There are three ways I interact with y’all on the Internet.
The first, Twitter, is delightfully immediate and informal, and I use it many times a day. (It’s really gonna suck if Twitter goes evil.)
The second, blog posts, seems like it should be close to Twitter in terms of immediacy and informality. But the more I write, the less this seems to be the case.
The blog posts I enjoy most are the ones that get to the heart of the matter quickly and simply. They give me the desired Ah-ha! moment and, boom, they’re done. (With, however, a level of detail that Twitter can’t provide.)
But writing posts like that…the good bloggers make it look easy, but it’s not. I myself have only written a smattering of random posts. But it’s never really felt like I’ve gotten better, or that I’ve developed a theme. Like my blog is really about something.
The third, podcasts, is something different again. Quite different.
It’s the only one with a schedule, so there’s a more of a rhythm to it than tweets or posts. (More practice.)

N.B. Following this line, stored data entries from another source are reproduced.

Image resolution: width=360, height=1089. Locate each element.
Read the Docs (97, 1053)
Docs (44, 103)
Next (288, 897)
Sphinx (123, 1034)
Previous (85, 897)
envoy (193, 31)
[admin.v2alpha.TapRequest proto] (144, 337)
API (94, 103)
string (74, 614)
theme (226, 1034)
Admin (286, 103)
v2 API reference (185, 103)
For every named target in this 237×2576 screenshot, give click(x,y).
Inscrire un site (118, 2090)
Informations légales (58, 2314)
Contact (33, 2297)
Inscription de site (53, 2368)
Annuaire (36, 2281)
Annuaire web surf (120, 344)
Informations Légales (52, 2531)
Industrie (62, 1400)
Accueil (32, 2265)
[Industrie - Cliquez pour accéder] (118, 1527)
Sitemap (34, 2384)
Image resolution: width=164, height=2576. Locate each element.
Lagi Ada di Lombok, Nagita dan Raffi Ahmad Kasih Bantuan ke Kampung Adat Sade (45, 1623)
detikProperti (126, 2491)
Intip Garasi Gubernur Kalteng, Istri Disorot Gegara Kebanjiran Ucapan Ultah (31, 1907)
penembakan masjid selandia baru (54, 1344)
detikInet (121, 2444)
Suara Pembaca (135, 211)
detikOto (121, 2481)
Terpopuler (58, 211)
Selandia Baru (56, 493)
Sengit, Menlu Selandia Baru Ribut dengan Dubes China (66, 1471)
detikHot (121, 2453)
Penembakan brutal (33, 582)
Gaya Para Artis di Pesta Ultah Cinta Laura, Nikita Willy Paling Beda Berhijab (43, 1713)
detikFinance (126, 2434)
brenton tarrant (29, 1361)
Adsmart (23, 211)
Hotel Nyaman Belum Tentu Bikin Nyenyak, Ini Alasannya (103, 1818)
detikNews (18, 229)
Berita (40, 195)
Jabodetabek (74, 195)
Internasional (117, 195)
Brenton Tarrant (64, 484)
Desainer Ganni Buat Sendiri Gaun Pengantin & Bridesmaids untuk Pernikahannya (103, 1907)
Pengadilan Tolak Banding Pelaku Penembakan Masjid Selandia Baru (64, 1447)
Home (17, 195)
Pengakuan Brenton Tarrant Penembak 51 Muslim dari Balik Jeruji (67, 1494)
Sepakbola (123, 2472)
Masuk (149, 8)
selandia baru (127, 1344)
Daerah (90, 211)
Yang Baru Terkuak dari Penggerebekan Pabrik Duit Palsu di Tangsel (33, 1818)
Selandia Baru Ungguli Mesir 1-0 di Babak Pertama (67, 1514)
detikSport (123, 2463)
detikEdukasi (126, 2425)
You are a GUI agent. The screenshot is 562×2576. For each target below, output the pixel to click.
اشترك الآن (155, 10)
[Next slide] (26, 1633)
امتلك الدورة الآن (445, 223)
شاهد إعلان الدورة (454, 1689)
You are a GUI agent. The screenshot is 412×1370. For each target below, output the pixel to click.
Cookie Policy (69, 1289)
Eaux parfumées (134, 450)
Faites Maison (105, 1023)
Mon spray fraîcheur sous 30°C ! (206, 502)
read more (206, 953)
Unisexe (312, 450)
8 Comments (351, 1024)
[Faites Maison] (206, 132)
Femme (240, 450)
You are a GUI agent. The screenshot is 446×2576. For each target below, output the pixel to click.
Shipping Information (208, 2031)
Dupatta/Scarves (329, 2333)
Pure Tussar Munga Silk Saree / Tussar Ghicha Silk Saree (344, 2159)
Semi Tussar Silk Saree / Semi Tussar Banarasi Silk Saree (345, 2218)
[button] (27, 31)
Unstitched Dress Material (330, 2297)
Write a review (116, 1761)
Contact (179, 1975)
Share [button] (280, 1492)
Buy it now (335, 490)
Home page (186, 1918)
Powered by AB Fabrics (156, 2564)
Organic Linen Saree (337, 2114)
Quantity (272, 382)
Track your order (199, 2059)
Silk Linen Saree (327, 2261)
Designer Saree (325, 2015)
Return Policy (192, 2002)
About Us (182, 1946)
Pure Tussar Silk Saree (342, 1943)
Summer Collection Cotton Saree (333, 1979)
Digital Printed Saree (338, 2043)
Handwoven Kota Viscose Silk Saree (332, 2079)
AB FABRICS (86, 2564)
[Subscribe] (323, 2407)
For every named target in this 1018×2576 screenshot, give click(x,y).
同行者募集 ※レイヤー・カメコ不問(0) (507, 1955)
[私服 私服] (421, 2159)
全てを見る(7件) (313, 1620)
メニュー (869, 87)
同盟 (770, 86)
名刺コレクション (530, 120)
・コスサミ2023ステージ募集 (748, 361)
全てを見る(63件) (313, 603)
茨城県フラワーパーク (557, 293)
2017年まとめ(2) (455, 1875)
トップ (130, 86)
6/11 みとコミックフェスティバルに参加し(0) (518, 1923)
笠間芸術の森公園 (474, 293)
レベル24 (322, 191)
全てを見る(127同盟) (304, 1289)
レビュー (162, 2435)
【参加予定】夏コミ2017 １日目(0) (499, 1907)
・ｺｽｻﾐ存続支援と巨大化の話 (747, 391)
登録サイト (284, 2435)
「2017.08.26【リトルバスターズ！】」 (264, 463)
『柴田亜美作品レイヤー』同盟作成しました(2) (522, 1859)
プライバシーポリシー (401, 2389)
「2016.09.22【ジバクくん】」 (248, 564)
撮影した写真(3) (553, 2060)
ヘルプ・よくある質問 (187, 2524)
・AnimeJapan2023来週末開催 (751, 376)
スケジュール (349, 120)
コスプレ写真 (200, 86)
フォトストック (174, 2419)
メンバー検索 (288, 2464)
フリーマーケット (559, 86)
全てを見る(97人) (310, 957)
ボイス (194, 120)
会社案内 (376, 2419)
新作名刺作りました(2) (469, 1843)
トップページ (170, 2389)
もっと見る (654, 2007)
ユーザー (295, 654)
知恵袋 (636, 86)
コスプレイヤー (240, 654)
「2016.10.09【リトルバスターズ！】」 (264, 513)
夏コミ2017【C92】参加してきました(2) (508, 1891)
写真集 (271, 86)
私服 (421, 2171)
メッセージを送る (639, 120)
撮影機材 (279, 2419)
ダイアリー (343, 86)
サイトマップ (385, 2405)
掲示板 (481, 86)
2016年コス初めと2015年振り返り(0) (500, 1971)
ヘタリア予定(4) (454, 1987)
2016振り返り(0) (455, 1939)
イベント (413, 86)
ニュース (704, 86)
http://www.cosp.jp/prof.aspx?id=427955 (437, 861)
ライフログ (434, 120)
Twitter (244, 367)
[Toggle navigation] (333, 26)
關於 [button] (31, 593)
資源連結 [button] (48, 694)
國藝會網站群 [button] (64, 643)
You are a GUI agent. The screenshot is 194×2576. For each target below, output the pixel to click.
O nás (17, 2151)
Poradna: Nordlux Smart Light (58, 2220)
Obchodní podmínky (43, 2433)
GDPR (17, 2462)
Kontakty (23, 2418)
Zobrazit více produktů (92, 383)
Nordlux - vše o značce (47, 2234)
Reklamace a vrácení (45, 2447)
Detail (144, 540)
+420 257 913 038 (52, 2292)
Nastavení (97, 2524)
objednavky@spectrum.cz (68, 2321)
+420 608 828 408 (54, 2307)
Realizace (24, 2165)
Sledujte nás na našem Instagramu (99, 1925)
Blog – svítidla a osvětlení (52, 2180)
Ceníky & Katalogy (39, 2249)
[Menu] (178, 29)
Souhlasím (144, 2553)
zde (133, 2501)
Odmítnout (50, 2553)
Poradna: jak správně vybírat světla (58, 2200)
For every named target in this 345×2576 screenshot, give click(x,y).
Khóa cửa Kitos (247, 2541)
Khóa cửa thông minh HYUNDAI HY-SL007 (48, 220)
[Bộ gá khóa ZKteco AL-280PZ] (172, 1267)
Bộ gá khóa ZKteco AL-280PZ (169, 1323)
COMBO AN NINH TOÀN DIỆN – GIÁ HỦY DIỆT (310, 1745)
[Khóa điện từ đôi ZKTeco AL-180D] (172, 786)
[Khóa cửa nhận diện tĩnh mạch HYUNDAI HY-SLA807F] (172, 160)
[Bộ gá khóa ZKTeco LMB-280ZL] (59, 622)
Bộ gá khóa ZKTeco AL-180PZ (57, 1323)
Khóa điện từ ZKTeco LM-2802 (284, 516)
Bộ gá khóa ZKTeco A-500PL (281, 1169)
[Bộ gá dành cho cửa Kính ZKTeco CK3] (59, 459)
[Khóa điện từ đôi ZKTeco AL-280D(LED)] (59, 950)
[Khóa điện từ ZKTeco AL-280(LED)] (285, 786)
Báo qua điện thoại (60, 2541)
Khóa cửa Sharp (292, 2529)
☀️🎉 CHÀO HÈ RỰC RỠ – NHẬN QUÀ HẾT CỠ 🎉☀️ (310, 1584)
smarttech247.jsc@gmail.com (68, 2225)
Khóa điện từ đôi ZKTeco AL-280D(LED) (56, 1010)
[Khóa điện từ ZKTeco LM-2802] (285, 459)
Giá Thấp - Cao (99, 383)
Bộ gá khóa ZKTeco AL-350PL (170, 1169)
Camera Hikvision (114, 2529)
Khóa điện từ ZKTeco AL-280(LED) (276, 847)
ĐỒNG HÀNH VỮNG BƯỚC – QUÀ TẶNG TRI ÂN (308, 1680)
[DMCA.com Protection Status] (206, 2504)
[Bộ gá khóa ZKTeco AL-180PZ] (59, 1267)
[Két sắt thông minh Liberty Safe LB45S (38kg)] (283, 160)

It can feel more immediate, more lively than a blog post, because you hear the host’s intonation. More emotion comes through. It’s easier to incorporate listener responses, like a Twitter thread. It’s fun.1
And because it’s an actual chat, rather than text on a page, the same rules don’t apply. You can go on long-winded tangents. You can get to the heart of your topic sideways, or even miss the critical point and fill it in the next week. You can make mistakes and laugh about it. If you’re enjoying yourself, your audience will too.2 And week by week, you can get a little better, hone your presentation skills, discover the topics you really shine at.
Basically, it’s one route to becoming a good blogger, if blogging alone isn’t cutting it.